Analysis of 311 Service Requests using “tidyverse” in R
Scenario: The mayor is having a community meeting in Roslindale tonight. Using the last 6 months of call center data from the 311 dataset create a report that 1) details what constituents in this neighborhood call about, 2) helps the mayor understand how Roslindale differs from the rest of the city, and 3) what if any major events or recent trends have been having a measurable impact on city operations in the neighborhood.
Rmd solution file can be dowloaded here.
library(tidyverse)
df <- read_csv("311.csv")
# filter the dataset to contain only the last 6 months of call center data
df <- df %>%
  mutate(date = as.Date(open_dt)) %>%
  filter(date >= "2017-03-12")1. What constituents in Roslindale call about?
The bar plot below shows the reasons that constituents in Roslindale call about. We can see that the main issues in Roslindale are related to sanitation. Building and Code Enforcement are also the things that people often call about, at least in the last 6 months.

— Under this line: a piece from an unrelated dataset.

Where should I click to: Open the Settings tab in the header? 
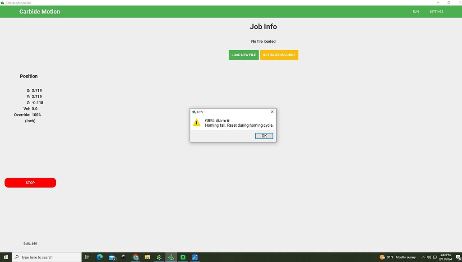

# number of constituent calls by reason
constituent_calls <- df %>%
  filter(neighborhood == "Roslindale", Source == "Constituent Call") %>%
  group_by(REASON) %>%
  summarise(Number_of_calls = n()) %>%
  arrange(desc(Number_of_calls))
# visualise constituent calls by reason
constituent_calls %>%
  ggplot(aes(x = reorder(REASON, Number_of_calls), y = Number_of_calls)) +
    geom_bar(stat = "identity") +
    coord_flip() +
    xlab("") +
    ylab("Number of calls") +
    ggtitle("Count of 311 Constituent Calls in Roslindale by Reason")Below there is a table that summarises what constituents call about in more detail. That is, the table below segregates the reasons into subcategories that better describe the issues.
# percentage of constituent calls by type
calls_type <- df %>%
  filter(neighborhood == "Roslindale", Source == "Constituent Call") %>%
  group_by(TYPE) %>%
  summarise(Number_of_calls = n()) %>%
  mutate(Pct_of_all_calls = round(100 * Number_of_calls/sum(Number_of_calls), 2)) %>%
  select(TYPE, Pct_of_all_calls) %>%
  arrange(desc(Pct_of_all_calls))
names(calls_type) <- c("Type of issue", "Percentage of all calls")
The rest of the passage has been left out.